Consigne 1 | Mets à jour le passage de l'extrait qui va de « Riad Sattouf est-il » jusqu'à « d'impôt :) :) :) » en remplaçant « grévistes » par « salariés en grève ».

Riad Sattouf est-il heureux qu'on se préoccupe AINSI de son gagne-pain ?
Bonjour
28/09/2024 à 05:52
Il en pense quoi Riad sattouf ? Pourquoi ne va t-il pas soutenir ses pauvres gens sur le piquet de grève ? Pourquoi ne fait il pas un don pour les grévistes ? C'est dans ces moments là qu'on voit la vraie personnalité des auteurs et leur cœur et s'ils ne font pas du cinéma sur la compassion, la charité, etc. En effect qu'il fasse sa part au lieu de se victimiser, il payera moins d'impôt :) :) :)
Alexandre
28/09/2024 à 08:59
C'est toujours désagréable d'avoir Sattouf bloqué...
Salarié
28/09/2024 à 12:26
Dites le à Olivennes pour qu’il nous paye mieux et nous respecte plus ! On va pas pleurer pour lui non plus. Nous on a pas pu partir en vacances parce qu’on a pas eu de participation et d’intéressement et eux ils s’en mettent plein les poches. Ça c’est aussi désagréable
Hahaha
09/10/2024 à 07:56
Excellent. Mais pas compris. Il faut bannir l'humour hélas en commentaires. Les gens n'en ont plus...

Données sources |
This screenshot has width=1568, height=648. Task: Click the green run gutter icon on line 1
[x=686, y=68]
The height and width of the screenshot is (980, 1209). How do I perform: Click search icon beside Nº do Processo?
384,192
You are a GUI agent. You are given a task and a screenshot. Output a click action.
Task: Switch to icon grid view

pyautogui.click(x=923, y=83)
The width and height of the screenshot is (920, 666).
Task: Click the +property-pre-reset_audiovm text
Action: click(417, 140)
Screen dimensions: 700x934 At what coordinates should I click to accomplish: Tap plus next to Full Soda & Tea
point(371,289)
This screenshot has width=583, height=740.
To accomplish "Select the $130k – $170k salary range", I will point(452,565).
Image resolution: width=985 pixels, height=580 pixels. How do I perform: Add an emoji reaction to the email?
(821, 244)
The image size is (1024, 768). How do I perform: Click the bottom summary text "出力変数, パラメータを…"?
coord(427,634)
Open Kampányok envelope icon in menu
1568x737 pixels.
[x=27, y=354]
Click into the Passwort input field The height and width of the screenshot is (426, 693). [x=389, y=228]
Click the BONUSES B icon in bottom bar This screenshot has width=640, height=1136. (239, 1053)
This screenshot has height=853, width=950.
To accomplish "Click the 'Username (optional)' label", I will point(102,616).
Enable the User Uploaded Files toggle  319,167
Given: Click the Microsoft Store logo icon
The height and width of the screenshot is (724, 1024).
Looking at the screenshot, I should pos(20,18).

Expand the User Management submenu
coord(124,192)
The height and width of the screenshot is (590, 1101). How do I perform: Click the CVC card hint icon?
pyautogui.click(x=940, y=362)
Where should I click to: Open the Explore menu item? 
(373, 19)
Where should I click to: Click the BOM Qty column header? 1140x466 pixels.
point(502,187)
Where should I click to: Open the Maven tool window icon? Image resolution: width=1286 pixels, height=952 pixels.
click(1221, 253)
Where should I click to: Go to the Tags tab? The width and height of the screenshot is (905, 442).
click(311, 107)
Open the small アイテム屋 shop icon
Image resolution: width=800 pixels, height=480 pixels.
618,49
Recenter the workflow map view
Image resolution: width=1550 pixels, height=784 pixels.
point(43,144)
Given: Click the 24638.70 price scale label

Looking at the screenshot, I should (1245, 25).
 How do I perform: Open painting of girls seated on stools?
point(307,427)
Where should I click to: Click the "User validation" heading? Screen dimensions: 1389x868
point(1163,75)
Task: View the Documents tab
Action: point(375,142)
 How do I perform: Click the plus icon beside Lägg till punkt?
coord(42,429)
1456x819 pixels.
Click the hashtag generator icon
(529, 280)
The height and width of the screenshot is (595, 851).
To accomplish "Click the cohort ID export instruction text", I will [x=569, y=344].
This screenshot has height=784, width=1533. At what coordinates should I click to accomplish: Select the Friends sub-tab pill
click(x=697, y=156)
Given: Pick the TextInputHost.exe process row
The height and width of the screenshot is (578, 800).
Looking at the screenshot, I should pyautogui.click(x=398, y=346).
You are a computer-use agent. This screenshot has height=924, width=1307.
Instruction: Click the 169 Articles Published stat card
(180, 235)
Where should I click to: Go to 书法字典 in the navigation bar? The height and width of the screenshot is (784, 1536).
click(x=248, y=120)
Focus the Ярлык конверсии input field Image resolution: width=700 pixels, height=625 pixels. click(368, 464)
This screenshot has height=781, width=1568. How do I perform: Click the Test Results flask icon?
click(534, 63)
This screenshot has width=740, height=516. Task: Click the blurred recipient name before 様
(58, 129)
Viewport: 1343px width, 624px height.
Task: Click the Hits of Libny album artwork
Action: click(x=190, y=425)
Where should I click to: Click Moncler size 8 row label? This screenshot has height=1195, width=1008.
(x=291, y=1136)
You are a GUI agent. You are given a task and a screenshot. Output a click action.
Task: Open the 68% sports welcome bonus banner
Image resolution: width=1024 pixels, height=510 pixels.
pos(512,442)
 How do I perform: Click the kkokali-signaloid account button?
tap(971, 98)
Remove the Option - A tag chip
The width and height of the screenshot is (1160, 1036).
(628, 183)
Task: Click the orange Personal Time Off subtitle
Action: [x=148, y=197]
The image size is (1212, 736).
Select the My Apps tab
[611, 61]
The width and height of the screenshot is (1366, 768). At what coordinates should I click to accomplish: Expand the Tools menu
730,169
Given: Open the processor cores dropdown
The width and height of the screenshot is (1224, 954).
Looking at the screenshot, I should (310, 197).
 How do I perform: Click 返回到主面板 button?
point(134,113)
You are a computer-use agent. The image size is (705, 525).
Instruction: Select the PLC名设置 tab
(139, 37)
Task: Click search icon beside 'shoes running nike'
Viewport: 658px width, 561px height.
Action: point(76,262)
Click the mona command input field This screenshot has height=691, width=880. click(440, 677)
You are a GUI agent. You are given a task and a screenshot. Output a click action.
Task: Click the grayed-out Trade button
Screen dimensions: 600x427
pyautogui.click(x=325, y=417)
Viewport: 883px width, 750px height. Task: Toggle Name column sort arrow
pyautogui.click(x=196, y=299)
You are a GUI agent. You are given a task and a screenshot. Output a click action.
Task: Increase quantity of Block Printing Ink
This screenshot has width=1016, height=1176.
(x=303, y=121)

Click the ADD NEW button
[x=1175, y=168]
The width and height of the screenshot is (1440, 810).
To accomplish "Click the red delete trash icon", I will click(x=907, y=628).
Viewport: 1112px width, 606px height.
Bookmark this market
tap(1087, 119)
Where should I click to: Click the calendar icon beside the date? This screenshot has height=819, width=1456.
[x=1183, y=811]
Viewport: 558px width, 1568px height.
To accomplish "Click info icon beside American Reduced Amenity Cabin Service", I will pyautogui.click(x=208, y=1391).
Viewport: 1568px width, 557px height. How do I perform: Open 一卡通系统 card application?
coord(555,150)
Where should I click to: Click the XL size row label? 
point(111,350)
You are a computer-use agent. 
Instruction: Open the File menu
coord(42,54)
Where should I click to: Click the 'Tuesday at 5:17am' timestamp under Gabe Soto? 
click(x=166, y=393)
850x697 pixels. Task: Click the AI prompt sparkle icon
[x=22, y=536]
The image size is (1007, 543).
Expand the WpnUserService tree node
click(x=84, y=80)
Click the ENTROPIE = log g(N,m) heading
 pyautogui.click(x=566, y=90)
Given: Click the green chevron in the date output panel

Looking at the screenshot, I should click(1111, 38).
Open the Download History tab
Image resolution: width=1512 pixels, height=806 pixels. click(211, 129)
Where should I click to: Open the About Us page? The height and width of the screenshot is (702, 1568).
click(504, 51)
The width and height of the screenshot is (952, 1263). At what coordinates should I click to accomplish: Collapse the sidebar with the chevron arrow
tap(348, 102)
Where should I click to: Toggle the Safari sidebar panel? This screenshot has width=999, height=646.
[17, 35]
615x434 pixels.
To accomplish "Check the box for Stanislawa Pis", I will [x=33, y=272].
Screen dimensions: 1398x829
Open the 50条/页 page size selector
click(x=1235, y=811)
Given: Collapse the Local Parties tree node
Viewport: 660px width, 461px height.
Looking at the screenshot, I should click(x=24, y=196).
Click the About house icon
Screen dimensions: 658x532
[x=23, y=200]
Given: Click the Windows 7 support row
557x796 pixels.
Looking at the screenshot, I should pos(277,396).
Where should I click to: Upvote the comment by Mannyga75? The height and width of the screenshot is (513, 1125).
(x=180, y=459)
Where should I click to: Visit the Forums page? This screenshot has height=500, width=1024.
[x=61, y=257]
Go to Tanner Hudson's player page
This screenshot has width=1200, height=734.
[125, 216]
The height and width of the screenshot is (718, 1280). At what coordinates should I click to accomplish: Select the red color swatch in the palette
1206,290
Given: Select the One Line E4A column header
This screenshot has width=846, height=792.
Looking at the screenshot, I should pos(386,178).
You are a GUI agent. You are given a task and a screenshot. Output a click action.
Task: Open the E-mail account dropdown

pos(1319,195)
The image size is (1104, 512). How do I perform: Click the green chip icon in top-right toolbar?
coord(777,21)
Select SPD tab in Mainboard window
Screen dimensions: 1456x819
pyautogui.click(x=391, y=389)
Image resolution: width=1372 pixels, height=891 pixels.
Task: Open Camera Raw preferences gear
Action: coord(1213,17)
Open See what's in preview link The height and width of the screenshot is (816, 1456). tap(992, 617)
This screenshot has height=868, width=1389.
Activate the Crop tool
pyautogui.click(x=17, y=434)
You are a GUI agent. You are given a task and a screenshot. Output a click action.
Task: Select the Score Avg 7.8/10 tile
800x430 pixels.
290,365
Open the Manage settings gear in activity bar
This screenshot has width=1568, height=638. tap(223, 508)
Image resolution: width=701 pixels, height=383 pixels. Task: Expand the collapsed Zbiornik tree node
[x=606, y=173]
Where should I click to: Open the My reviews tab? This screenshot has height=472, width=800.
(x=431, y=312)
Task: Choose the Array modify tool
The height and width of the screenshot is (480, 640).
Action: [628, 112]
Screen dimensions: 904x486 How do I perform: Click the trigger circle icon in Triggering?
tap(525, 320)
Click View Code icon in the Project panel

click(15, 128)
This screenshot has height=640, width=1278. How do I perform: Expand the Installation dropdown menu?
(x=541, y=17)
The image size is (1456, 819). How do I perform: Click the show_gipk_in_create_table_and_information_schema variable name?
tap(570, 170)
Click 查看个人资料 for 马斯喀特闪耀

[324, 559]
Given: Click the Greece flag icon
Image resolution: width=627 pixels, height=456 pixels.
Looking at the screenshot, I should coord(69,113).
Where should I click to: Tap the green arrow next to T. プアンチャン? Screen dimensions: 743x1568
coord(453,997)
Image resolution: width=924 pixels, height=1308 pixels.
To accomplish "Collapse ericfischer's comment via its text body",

Consigne 2 | Relève toutes les lignes ci-dessus qui contiennent la chaîne « beside » et recopie-les.

Réponse finale 1 |
Riad Sattouf est-il heureux qu'on se préoccupe AINSI de son gagne-pain ?
Bonjour
28/09/2024 à 05:52
Il en pense quoi Riad sattouf ? Pourquoi ne va t-il pas soutenir ses pauvres gens sur le piquet de grève ? Pourquoi ne fait il pas un don pour les salariés en grève ? C'est dans ces moments là qu'on voit la vraie personnalité des auteurs et leur cœur et s'ils ne font pas du cinéma sur la compassion, la charité, etc. En effect qu'il fasse sa part au lieu de se victimiser, il payera moins d'impôt :) :) :)

Réponse finale 2 |
The height and width of the screenshot is (980, 1209). How do I perform: Click search icon beside Nº do Processo?
 How do I perform: Click the plus icon beside Lägg till punkt?
Task: Click search icon beside 'shoes running nike'
Where should I click to: Click the calendar icon beside the date? This screenshot has height=819, width=1456.
To accomplish "Click info icon beside American Reduced Amenity Cabin Service", I will pyautogui.click(x=208, y=1391).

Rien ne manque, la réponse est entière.